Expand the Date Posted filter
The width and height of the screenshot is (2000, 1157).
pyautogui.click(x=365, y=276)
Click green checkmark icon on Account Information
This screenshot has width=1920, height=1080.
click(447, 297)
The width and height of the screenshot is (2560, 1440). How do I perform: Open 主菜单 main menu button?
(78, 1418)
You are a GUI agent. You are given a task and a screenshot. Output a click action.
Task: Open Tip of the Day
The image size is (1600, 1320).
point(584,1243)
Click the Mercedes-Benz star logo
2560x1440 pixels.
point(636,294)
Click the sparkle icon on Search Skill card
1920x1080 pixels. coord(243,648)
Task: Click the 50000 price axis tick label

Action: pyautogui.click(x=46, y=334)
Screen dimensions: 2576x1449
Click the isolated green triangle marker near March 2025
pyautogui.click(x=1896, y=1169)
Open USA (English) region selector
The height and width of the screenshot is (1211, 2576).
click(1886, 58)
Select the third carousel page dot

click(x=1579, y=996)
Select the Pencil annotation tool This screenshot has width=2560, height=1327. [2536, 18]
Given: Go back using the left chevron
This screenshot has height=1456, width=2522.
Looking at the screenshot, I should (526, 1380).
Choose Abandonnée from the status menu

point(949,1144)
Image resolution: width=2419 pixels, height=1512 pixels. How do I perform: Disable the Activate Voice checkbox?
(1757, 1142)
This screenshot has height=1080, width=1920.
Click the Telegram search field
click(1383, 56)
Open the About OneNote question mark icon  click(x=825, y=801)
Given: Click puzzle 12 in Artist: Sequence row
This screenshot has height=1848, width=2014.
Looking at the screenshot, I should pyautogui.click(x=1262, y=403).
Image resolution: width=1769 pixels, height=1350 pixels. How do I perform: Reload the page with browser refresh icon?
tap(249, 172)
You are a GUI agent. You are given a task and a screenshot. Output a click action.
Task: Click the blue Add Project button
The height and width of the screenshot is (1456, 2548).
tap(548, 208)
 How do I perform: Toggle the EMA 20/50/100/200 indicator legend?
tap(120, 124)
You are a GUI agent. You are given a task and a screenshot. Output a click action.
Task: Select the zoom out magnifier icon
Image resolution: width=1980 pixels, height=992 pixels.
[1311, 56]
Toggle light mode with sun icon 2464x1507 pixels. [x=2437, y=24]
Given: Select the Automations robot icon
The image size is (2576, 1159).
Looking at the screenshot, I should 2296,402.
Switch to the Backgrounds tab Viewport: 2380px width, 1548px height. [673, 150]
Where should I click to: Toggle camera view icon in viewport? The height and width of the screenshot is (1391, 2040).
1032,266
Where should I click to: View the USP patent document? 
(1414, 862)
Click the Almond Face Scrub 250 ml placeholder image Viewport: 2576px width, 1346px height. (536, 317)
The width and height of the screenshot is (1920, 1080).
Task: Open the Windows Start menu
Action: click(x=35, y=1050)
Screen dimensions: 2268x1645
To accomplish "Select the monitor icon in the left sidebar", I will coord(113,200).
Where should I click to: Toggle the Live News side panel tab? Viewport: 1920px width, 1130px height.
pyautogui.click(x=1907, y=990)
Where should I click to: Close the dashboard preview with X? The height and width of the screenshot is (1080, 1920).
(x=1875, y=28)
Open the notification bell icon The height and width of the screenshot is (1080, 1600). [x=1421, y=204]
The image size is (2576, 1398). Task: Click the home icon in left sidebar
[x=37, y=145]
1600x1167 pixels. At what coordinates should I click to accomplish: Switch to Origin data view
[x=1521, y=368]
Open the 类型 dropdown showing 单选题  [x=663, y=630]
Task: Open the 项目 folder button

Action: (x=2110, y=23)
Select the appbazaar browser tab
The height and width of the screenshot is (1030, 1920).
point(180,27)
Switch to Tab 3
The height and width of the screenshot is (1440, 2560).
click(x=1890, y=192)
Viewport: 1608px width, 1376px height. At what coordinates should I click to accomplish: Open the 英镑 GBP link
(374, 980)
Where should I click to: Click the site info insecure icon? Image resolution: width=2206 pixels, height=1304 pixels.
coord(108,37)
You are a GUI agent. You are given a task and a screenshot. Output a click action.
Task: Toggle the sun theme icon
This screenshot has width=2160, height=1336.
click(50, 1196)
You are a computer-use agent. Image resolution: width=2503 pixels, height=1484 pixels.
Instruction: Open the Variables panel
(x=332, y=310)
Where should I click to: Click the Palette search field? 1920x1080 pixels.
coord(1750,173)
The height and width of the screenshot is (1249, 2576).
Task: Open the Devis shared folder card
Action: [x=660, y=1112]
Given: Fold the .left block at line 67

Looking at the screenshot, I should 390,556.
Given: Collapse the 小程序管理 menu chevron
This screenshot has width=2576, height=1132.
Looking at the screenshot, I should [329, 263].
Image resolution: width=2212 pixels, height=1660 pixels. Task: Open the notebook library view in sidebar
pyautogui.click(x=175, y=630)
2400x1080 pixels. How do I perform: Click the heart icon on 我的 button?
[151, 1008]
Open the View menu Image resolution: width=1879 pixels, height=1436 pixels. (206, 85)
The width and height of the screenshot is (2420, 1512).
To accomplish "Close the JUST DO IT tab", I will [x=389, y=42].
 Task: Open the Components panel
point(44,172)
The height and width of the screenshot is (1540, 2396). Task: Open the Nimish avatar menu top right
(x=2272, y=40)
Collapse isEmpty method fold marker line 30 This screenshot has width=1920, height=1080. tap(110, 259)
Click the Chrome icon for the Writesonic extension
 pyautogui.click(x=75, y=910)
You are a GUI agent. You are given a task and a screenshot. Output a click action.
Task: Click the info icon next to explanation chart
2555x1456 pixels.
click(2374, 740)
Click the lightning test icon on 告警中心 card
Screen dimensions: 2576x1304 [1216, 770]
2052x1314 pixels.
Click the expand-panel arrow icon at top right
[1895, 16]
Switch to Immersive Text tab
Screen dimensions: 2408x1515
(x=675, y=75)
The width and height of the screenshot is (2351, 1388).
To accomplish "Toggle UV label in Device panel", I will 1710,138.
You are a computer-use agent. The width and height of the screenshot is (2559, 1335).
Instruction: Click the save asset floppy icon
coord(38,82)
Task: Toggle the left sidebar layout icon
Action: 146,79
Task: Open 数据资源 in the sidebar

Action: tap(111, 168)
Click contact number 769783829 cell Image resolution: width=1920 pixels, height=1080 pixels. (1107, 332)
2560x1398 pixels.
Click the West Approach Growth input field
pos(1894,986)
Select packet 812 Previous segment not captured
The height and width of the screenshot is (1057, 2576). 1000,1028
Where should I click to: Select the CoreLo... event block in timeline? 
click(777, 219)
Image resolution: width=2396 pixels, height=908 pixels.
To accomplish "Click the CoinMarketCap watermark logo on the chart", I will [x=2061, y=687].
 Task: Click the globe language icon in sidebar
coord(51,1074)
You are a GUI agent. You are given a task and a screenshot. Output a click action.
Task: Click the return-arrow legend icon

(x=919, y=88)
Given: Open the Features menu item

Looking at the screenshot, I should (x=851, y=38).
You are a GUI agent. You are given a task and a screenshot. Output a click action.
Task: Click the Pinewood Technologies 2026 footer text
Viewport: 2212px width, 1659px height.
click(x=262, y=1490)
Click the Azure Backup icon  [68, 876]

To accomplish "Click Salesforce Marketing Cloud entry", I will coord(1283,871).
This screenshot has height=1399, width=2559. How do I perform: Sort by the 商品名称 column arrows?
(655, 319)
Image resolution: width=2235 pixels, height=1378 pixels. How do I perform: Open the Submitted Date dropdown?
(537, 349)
• • •
## PROBLEM TO WORK ON
All records above must be printed again, exactly.

## TASK OUTPUT
Expand the Date Posted filter
The width and height of the screenshot is (2000, 1157).
pyautogui.click(x=365, y=276)
Click green checkmark icon on Account Information
This screenshot has width=1920, height=1080.
click(447, 297)
The width and height of the screenshot is (2560, 1440). How do I perform: Open 主菜单 main menu button?
(78, 1418)
You are a GUI agent. You are given a task and a screenshot. Output a click action.
Task: Open Tip of the Day
The image size is (1600, 1320).
point(584,1243)
Click the Mercedes-Benz star logo
2560x1440 pixels.
point(636,294)
Click the sparkle icon on Search Skill card
1920x1080 pixels. coord(243,648)
Task: Click the 50000 price axis tick label

Action: pyautogui.click(x=46, y=334)
Screen dimensions: 2576x1449
Click the isolated green triangle marker near March 2025
pyautogui.click(x=1896, y=1169)
Open USA (English) region selector
The height and width of the screenshot is (1211, 2576).
click(1886, 58)
Select the third carousel page dot

click(x=1579, y=996)
Select the Pencil annotation tool This screenshot has width=2560, height=1327. [2536, 18]
Given: Go back using the left chevron
This screenshot has height=1456, width=2522.
Looking at the screenshot, I should (526, 1380).
Choose Abandonnée from the status menu

point(949,1144)
Image resolution: width=2419 pixels, height=1512 pixels. How do I perform: Disable the Activate Voice checkbox?
(1757, 1142)
This screenshot has height=1080, width=1920.
Click the Telegram search field
click(1383, 56)
Open the About OneNote question mark icon  click(x=825, y=801)
Given: Click puzzle 12 in Artist: Sequence row
This screenshot has height=1848, width=2014.
Looking at the screenshot, I should pyautogui.click(x=1262, y=403).
Image resolution: width=1769 pixels, height=1350 pixels. How do I perform: Reload the page with browser refresh icon?
tap(249, 172)
You are a GUI agent. You are given a task and a screenshot. Output a click action.
Task: Click the blue Add Project button
The height and width of the screenshot is (1456, 2548).
tap(548, 208)
 How do I perform: Toggle the EMA 20/50/100/200 indicator legend?
tap(120, 124)
You are a GUI agent. You are given a task and a screenshot. Output a click action.
Task: Select the zoom out magnifier icon
Image resolution: width=1980 pixels, height=992 pixels.
[1311, 56]
Toggle light mode with sun icon 2464x1507 pixels. [x=2437, y=24]
Given: Select the Automations robot icon
The image size is (2576, 1159).
Looking at the screenshot, I should 2296,402.
Switch to the Backgrounds tab Viewport: 2380px width, 1548px height. [673, 150]
Where should I click to: Toggle camera view icon in viewport? The height and width of the screenshot is (1391, 2040).
1032,266
Where should I click to: View the USP patent document? 
(1414, 862)
Click the Almond Face Scrub 250 ml placeholder image Viewport: 2576px width, 1346px height. (536, 317)
The width and height of the screenshot is (1920, 1080).
Task: Open the Windows Start menu
Action: click(x=35, y=1050)
Screen dimensions: 2268x1645
To accomplish "Select the monitor icon in the left sidebar", I will coord(113,200).
Where should I click to: Toggle the Live News side panel tab? Viewport: 1920px width, 1130px height.
pyautogui.click(x=1907, y=990)
Where should I click to: Close the dashboard preview with X? The height and width of the screenshot is (1080, 1920).
(x=1875, y=28)
Open the notification bell icon The height and width of the screenshot is (1080, 1600). [x=1421, y=204]
The image size is (2576, 1398). Task: Click the home icon in left sidebar
[x=37, y=145]
1600x1167 pixels. At what coordinates should I click to accomplish: Switch to Origin data view
[x=1521, y=368]
Open the 类型 dropdown showing 单选题  [x=663, y=630]
Task: Open the 项目 folder button

Action: (x=2110, y=23)
Select the appbazaar browser tab
The height and width of the screenshot is (1030, 1920).
point(180,27)
Switch to Tab 3
The height and width of the screenshot is (1440, 2560).
click(x=1890, y=192)
Viewport: 1608px width, 1376px height. At what coordinates should I click to accomplish: Open the 英镑 GBP link
(374, 980)
Where should I click to: Click the site info insecure icon? Image resolution: width=2206 pixels, height=1304 pixels.
coord(108,37)
You are a GUI agent. You are given a task and a screenshot. Output a click action.
Task: Toggle the sun theme icon
This screenshot has width=2160, height=1336.
click(50, 1196)
You are a computer-use agent. Image resolution: width=2503 pixels, height=1484 pixels.
Instruction: Open the Variables panel
(x=332, y=310)
Where should I click to: Click the Palette search field? 1920x1080 pixels.
coord(1750,173)
The height and width of the screenshot is (1249, 2576).
Task: Open the Devis shared folder card
Action: [x=660, y=1112]
Given: Fold the .left block at line 67

Looking at the screenshot, I should 390,556.
Given: Collapse the 小程序管理 menu chevron
This screenshot has width=2576, height=1132.
Looking at the screenshot, I should [329, 263].
Image resolution: width=2212 pixels, height=1660 pixels. Task: Open the notebook library view in sidebar
pyautogui.click(x=175, y=630)
2400x1080 pixels. How do I perform: Click the heart icon on 我的 button?
[151, 1008]
Open the View menu Image resolution: width=1879 pixels, height=1436 pixels. (206, 85)
The width and height of the screenshot is (2420, 1512).
To accomplish "Close the JUST DO IT tab", I will [x=389, y=42].
 Task: Open the Components panel
point(44,172)
The height and width of the screenshot is (1540, 2396). Task: Open the Nimish avatar menu top right
(x=2272, y=40)
Collapse isEmpty method fold marker line 30 This screenshot has width=1920, height=1080. tap(110, 259)
Click the Chrome icon for the Writesonic extension
 pyautogui.click(x=75, y=910)
You are a GUI agent. You are given a task and a screenshot. Output a click action.
Task: Click the info icon next to explanation chart
2555x1456 pixels.
click(2374, 740)
Click the lightning test icon on 告警中心 card
Screen dimensions: 2576x1304 [1216, 770]
2052x1314 pixels.
Click the expand-panel arrow icon at top right
[1895, 16]
Switch to Immersive Text tab
Screen dimensions: 2408x1515
(x=675, y=75)
The width and height of the screenshot is (2351, 1388).
To accomplish "Toggle UV label in Device panel", I will 1710,138.
You are a computer-use agent. The width and height of the screenshot is (2559, 1335).
Instruction: Click the save asset floppy icon
coord(38,82)
Task: Toggle the left sidebar layout icon
Action: 146,79
Task: Open 数据资源 in the sidebar

Action: tap(111, 168)
Click contact number 769783829 cell Image resolution: width=1920 pixels, height=1080 pixels. (1107, 332)
2560x1398 pixels.
Click the West Approach Growth input field
pos(1894,986)
Select packet 812 Previous segment not captured
The height and width of the screenshot is (1057, 2576). 1000,1028
Where should I click to: Select the CoreLo... event block in timeline? 
click(777, 219)
Image resolution: width=2396 pixels, height=908 pixels.
To accomplish "Click the CoinMarketCap watermark logo on the chart", I will [x=2061, y=687].
 Task: Click the globe language icon in sidebar
coord(51,1074)
You are a GUI agent. You are given a task and a screenshot. Output a click action.
Task: Click the return-arrow legend icon

(x=919, y=88)
Given: Open the Features menu item

Looking at the screenshot, I should (x=851, y=38).
You are a GUI agent. You are given a task and a screenshot. Output a click action.
Task: Click the Pinewood Technologies 2026 footer text
Viewport: 2212px width, 1659px height.
click(x=262, y=1490)
Click the Azure Backup icon  [68, 876]

To accomplish "Click Salesforce Marketing Cloud entry", I will coord(1283,871).
This screenshot has height=1399, width=2559. How do I perform: Sort by the 商品名称 column arrows?
(655, 319)
Image resolution: width=2235 pixels, height=1378 pixels. How do I perform: Open the Submitted Date dropdown?
(537, 349)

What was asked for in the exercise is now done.